Est-il encore besoin de revenir sur le constat de l'affaiblissement du syndicalisme par rapport à son époque massive et structurante des Trente glorieuse ? Il a été étudié, il est connu tout comme ses causes :
- l’évolution du capitalisme et des systèmes de productions, l’explosion des concentrations salariales avec la robotisation et la multiplication de petites entités.
- les tentatives du patronat et de l’État de toujours plus individualiser les travailleuses et les travailleurs par la sous-traitance et la dissimulation du salariat (casse des statuts, auto-entreprenariat…) pour diviser et diminuer les droits.
- un contexte de quasi-disparition des polarisations liées à la guerre froide.

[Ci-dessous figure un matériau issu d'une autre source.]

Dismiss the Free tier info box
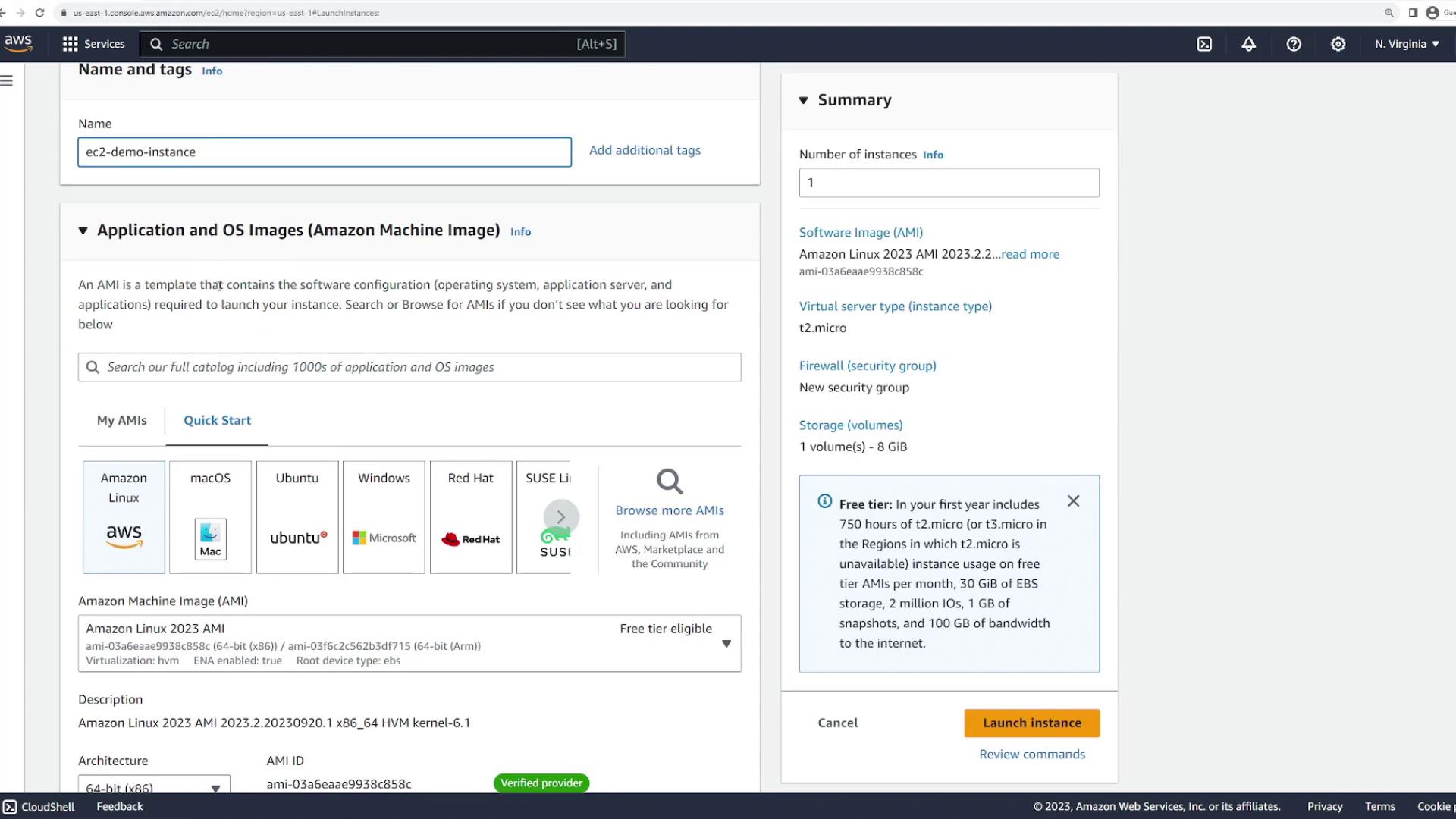This screenshot has width=1456, height=819. coord(1073,501)
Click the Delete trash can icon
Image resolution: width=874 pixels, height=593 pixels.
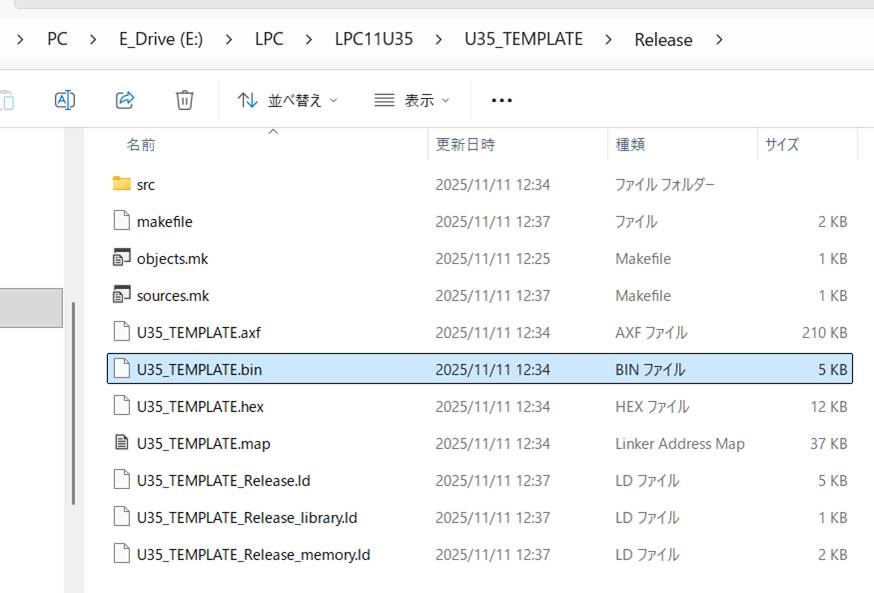(x=184, y=100)
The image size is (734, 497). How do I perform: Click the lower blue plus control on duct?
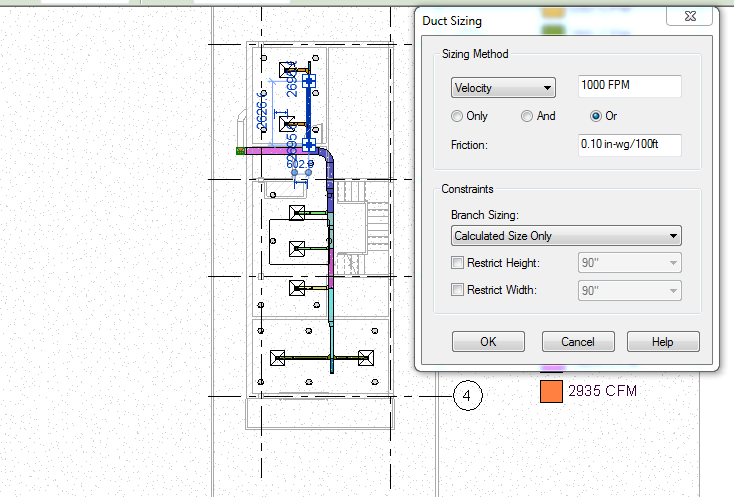point(308,146)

Il n’y a jamais eu non plus autant de structures syndicales : CFDT, CFE-CGC, CFTC, CGT, CNT(SO), FO, FSU, SUD/Solidaires, UNSA… côté pluralisme, il y a largement de quoi trouver “chaussure à son pied”. Et pourtant il n’y a jamais aussi peu de syndiqué.es en France. Il n’y a jamais eu autant d’entreprises avec une carence d’élections au CSE (comité social et économique, dans les entreprises de plus de 11 salarié.es). Et malgré une capacité de faire l’unité qui se renforce ces dernières années, l’incapacité pour le moment d'engranger des victoires conséquentes au niveau national et interprofessionnel.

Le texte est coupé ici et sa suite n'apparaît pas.